Si uno visita el Palacio Real, en una de sus salas abiertas al público, podrá contemplar a través del cristal de unas vitrinas de alta seguridad, a los cuatro Stradivarius, inmóviles y silenciosos. La primera vez que los vi me vinieron inmediatamente a la cabeza las siluetas de cuatro elegantes felinos encerrados en un zoo, expuestos sin ningún pudor a las indiscretas miradas de visitantes y curiosos. Un espectáculo desolador. ¿Por qué se secuestra y amordaza a unos objetos ungidos con el don de hacer estremecer a quien los escucha? ¿Qué fue de la vieja parábola de los talentos, en la que se reprende a quien no hace fructificar aquellos dones y capacidades que ha recibido?

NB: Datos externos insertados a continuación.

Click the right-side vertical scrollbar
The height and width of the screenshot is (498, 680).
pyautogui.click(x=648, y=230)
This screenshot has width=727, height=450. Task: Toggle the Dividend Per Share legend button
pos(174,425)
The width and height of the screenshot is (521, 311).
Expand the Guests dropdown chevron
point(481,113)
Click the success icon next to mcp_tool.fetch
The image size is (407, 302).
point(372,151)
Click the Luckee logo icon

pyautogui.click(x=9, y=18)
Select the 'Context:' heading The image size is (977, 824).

Y es que estos cuatro instrumentos, más allá del fastuoso apellido de su padre, no esconden una existencia autónoma. Necesitan del hombre para cobrar vida. Artista y violín, un compuesto que, aunque de apariencia vulgar -“un amasijo hecho de cuerdas y tendones, un revoltijo de carne con madera”-, encierra un todopoderoso animal capaz de dirigir las emociones de los hombres desde la desdicha hasta la felicidad. Así lo hicieron aquel día en que, por fin, gracias a un pequeño indulto temporal, pudimos contemplarlos en su estado natural: afinación a punto, arcos humeantes de resina y encaramados a
un escenario de la mano de cuatro artistas polacos. Y allí, embriagados por el dulce sabor de su libertad recién estrenada, aquellos cuatro seres mitológicos mitad hombres mitad árboles nos convencieron con su lenguaje centenario de piel ,madera y cuerdas de que Stradivarius, como Gepetto -el papá de Pinocho-, también sabía fabricar almas. Almas de carne y de madera… De carne de gran artista y de madera de árbol insumiso, que todo va en los genes.

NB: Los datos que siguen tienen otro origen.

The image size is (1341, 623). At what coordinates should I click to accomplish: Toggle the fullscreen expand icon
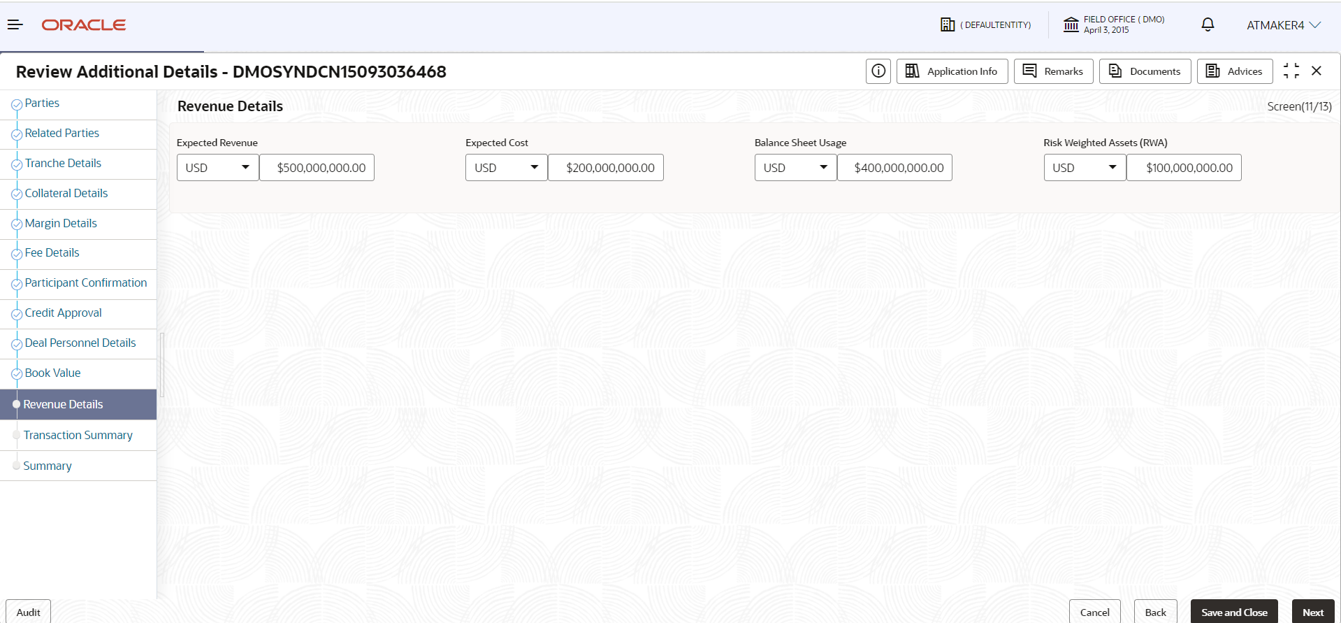[x=1291, y=71]
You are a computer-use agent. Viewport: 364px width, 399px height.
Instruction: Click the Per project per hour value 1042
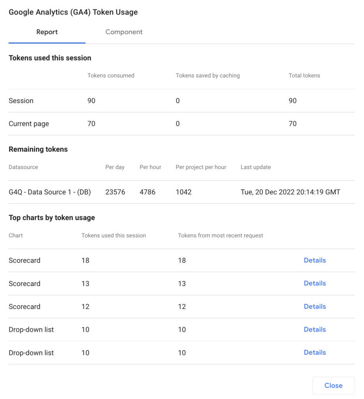(184, 192)
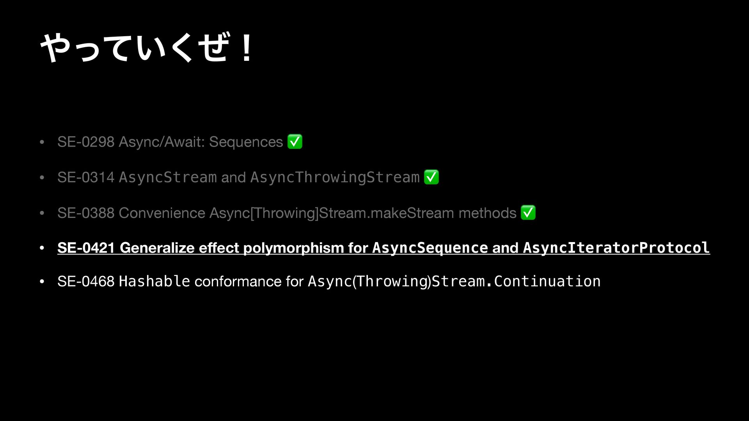Select the bullet dot before SE-0468
This screenshot has height=421, width=749.
pos(42,281)
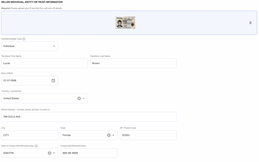Image resolution: width=259 pixels, height=162 pixels.
Task: Clear the SSN/ITIN selection
Action: tap(50, 153)
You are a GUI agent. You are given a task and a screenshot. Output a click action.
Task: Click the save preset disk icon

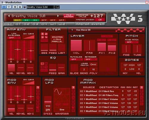pos(58,7)
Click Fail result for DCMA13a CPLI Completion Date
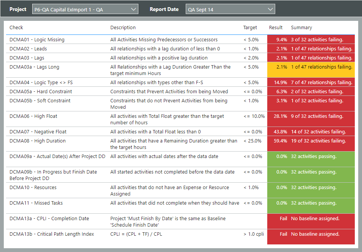This screenshot has height=252, width=362. [x=283, y=219]
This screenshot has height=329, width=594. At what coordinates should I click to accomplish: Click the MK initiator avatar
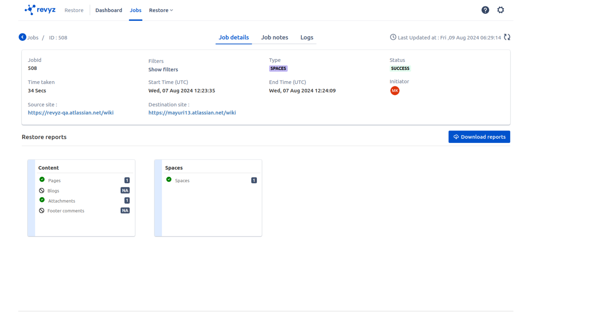394,91

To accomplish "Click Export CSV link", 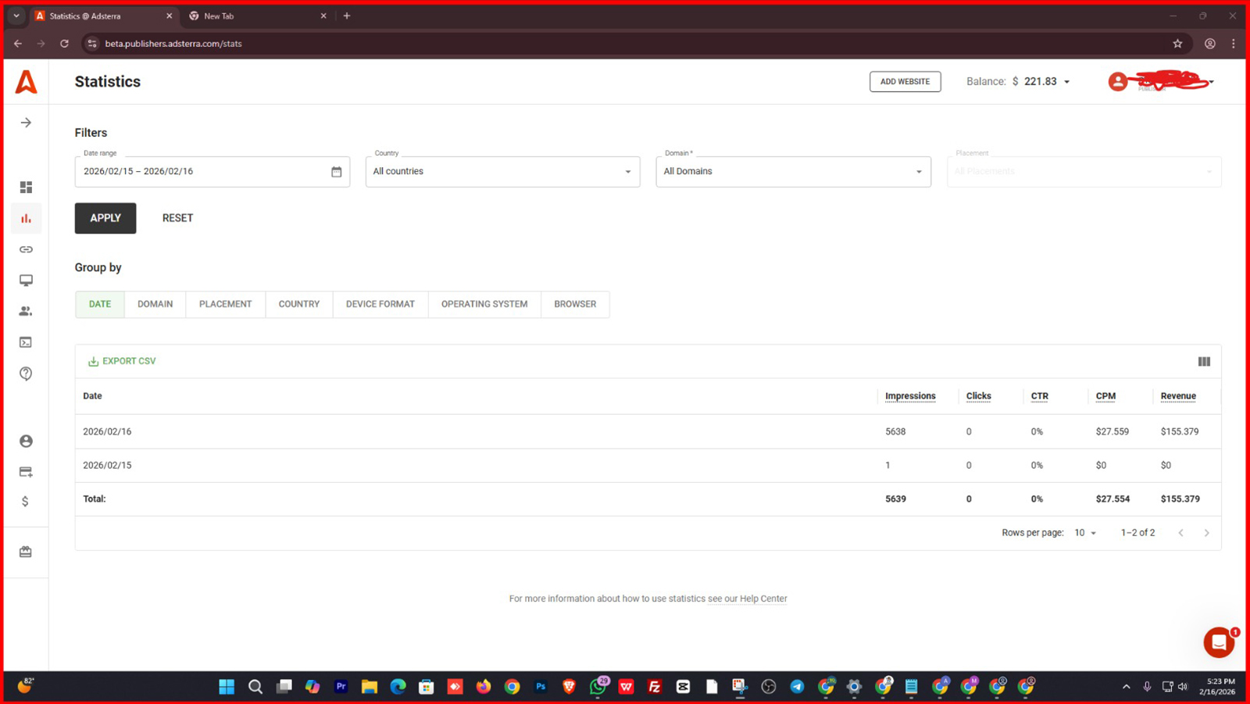I will pos(122,361).
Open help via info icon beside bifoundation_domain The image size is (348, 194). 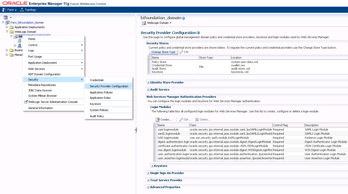click(183, 18)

Porque no he visto rebeldía más poética que la protagonizada por las raíces de aquel árbol de la calle Nicasio Gallego desafiando, centímetro a centímetro, paciente y en silencio, las leyes –las de los hombres, no las suyas- del urbanismo, del tiempo y del espacio, ni aullido de libertad más conmovedor y sincero que el que brotó, durante los escasos 60 minutos de vida que les fueron concedidos, de las cuerdas de estos cuatro Stradivarius condenados, sin embargo, a una existencia inerte en la atmósfera aséptica de su celda de cristal.